It soon became apparent that what the couple initially mistook as riddles with a clear solution were actually a loosely connected series of mixed metaphors, overused aphorisms, and a particularly biting acrostic directed at someone named Jennifer. One “puzzle,” a poem called Dog in the shape of a dog, read “when an angry dog/blocks your path/ in life/ you should pet it!” before brute-forcing the application into full-screen mode and refusing to let players leave until they gave the author a compliment.
“I wasn’t really expecting an escape room that hijacked my computer until I could explain the difference between a simile and a metaphor,” explained Mikey Callahan, shortly after enthusing how exciting it was to speak to someone new on the phone. “But at least it was different.
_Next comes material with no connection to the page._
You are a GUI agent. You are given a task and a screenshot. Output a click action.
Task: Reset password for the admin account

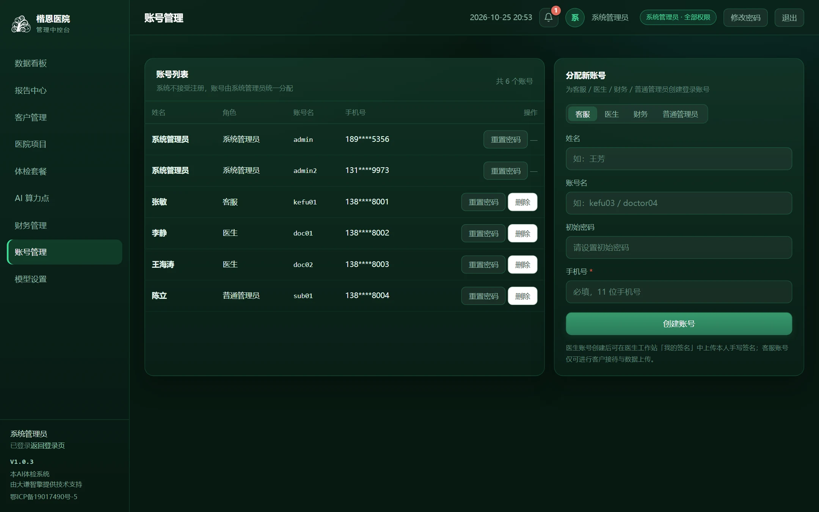point(505,140)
I love The Office, but if John puts it on one more time, that weird little harmonica song will become the soundtrack to our murder/suicide.”
The author of the “escape room,” Librarian Travis Jackson, is surprised by the positive feedback – and is taking it as a cue to release more.
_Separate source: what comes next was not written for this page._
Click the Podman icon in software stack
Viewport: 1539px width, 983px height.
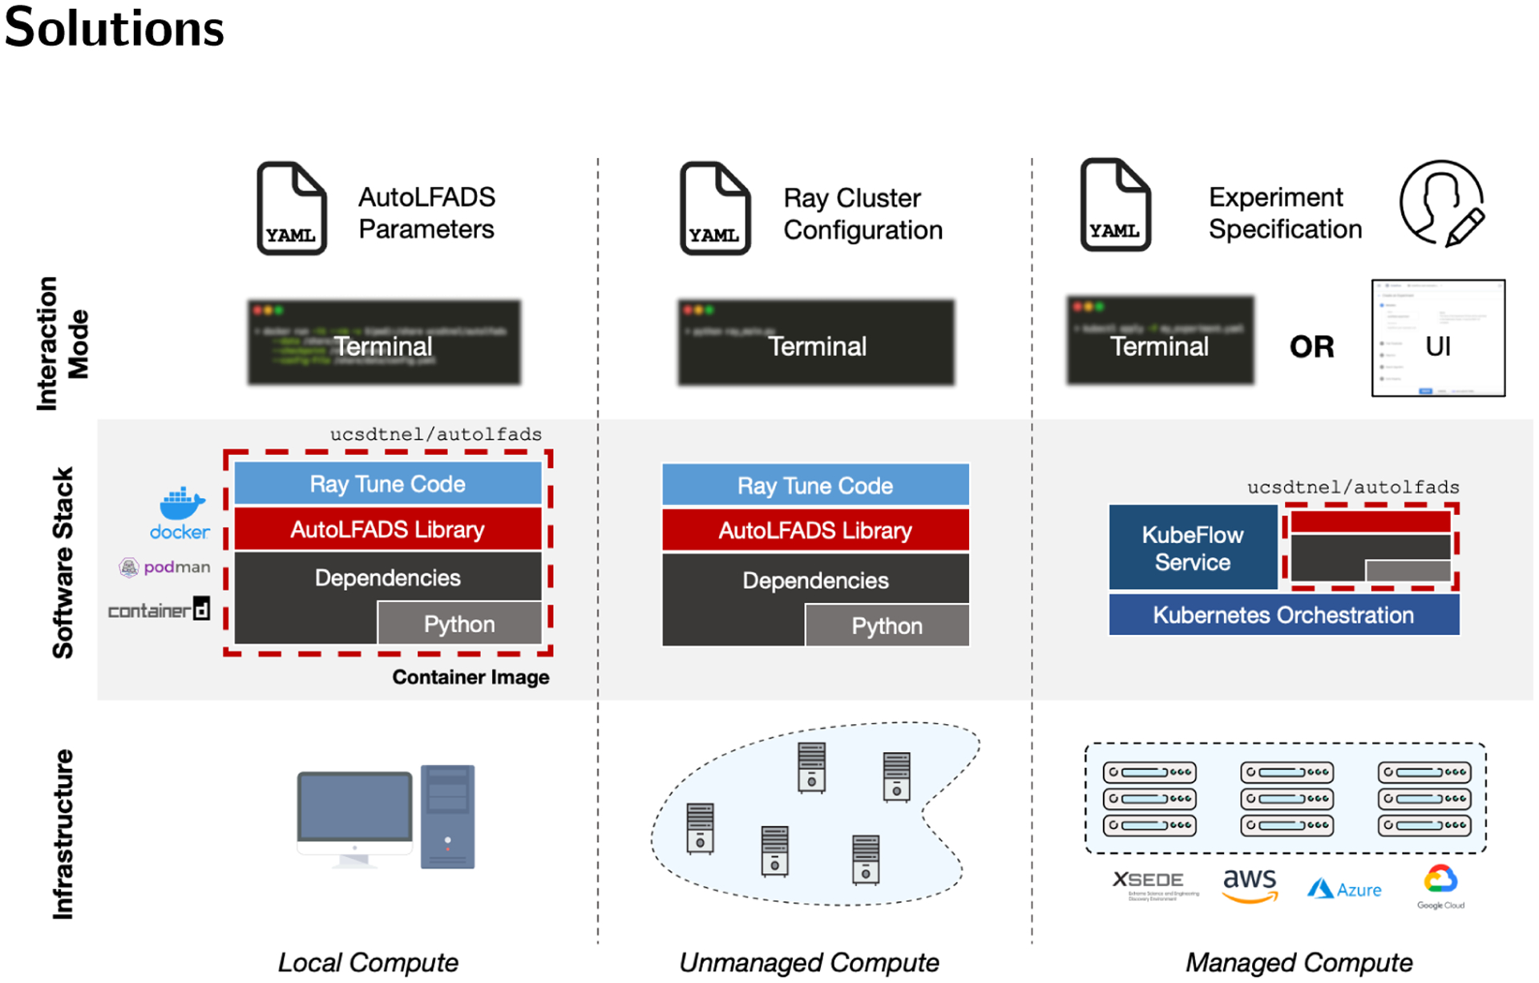tap(128, 568)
“Initially it was a troll, because the only thing people hate more than poetry is amateur poetry they’re forced to read,” Travis enthused. “I mean, my syllable counts were all over the place, and my use of pathetic fallacy was, well, pathetic. But these are unprecedented times and people thirst for, as I say in Unwed Mystery, ‘the freeing slap of some fresh fucking content.’”
Most impressively, Jackson’s work has even inspired a copycat.
“When this is all over, I’m gonna write a poetry escape room of my own,” Said John Callahan. “The tone, the style, the verve – it’s perfect. It’s how I’m gonna ask Mikey for a divorce.”
Comments are closed.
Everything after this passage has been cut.